Nerite Shells are very common inhabitants of rocky shores on the Queensland coast in Australia; and they generally have a wide Indo-Pacific distribution. There are several species but the specimens shown here are Nerita costata Gmelin and were photographed at Port Douglas.
They have a characteristic appearance with thick black rounded ridges spiralling around the shell whorls, with lighter coloured furrows between them. The spire is blunt. The aperture opening is roughly semicircular with a specific arrangement of protruberances or ‘teeth’. The odd-shell-out in pictures 1 and 2 is a Mulberry Shell or Granulated Drupe (Morula granulata Duclos) which has an odd look with spirals of dark rounded bumps vaguely resembling a bunch of grapes or similar.
Mud Creepers are a common sight on the tidal mud flats at Cairns in Queensland, Australia. Also called Telescope Shells, Mudwhelks, Telescopic Creepers, or Mangrove Mud Whelk. The Latin name is Telescopium telescopium L. They are so emblematic of the place that they have been glorified by a fantastic piece of sculpture by Dominic Johns on the Esplanade.
The reality, however, is that this large gastropod marine mollusc – living on the glutinous muds exposed by the ebbing tide – is not the most attractive of seashore creatures, in fact, a bit creepy. It is dark in colour, about 6 inches long, and the shell is very thick and heavy, The protruding muscular foot and tubular siphon of the animal are hard to distinguish from the mud itself but I believe the flesh is edible.
This sea snail seems to struggle as it drags its weighty shell across the mud in strange irregular movements without the supporting medium of water. The furrows incidentally ploughed by the shells leave networks of trails on the mud. In life the shells are often caked with mud but empty shells washed up on the beach show there is actually a great striped pattern.

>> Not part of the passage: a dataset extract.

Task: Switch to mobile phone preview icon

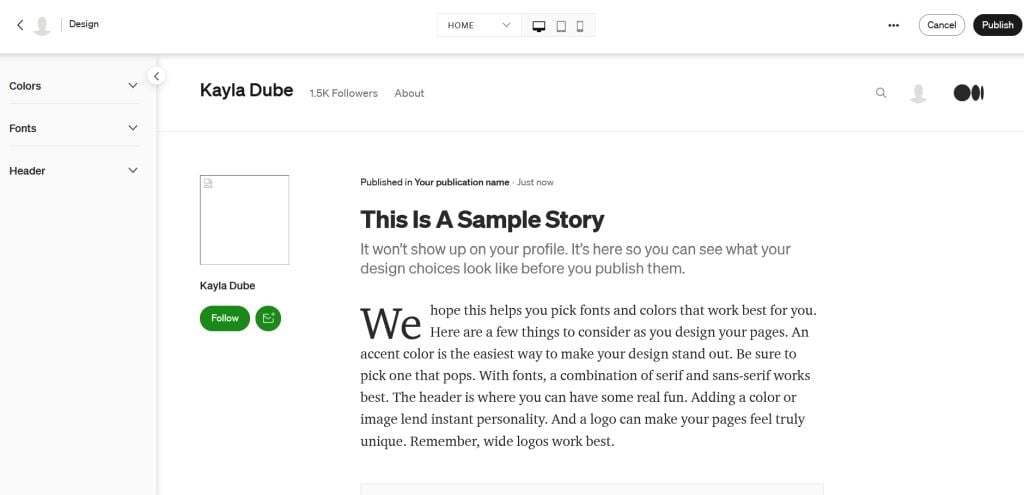Action: click(x=580, y=26)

Most seashells with a coiled shape are Gastropod molluscs – like the common winkles and whelks. However, the small, loosely-coiled seashell from Myall Beach at Cape Tribulation in Queensland, Australia, shown here belongs to the Cephalopod molluscs. The most commonly-occurring Cephalopod molluscs at the present time are animals without external shells. Examples of these include the squid, and cuttlefish - which have a reduced internal skeleton – like the familiar cuttlefish bones found so frequently on beaches. Octopuses are also Cephalods.
We know from the fossil record that, in the distant past, there were many cephalopods with external coiled shells; and these were called ammonites. There are several earlier posts in this blog about fossil ammonites. There is a similar loose coil shaped Cretaceous ammonite called Aegocrioceras quadratum (Crick) found in the UK.
There are a still a few modern Cephalopod species which retain an ancestral-style external coiled shell such as the ones found as Ammonites. These include the Nautilus and and Paper Nautilus group of species. Less commonly known is the single species of the single genus belonging to the family Spirulidae – shown in the photographs here. This is the Common Spirula or Ram’s Horn (Spirula spirula L.). You can see through the fragile translucent shell to the internal septa or partitions that divide the shell up into the compartments that are so familiar from ammonite fossils. The octopus-like animal itself would have in life mainly occupied the outermost compartment, with its swimming tentacles protruding from the circular opening.
Apparently the shell of the Common Spirula is found on beaches all over the world but the living animal is rarely seen because it is a pelagic deep water form. This particular shell specimen has washed ashore with minute goose barnacles or stalked barnacles attached to it. The small balls of sand on the beach with the shell are made by the many burrowing Bubbler Crabs that inhabit this tropical shore.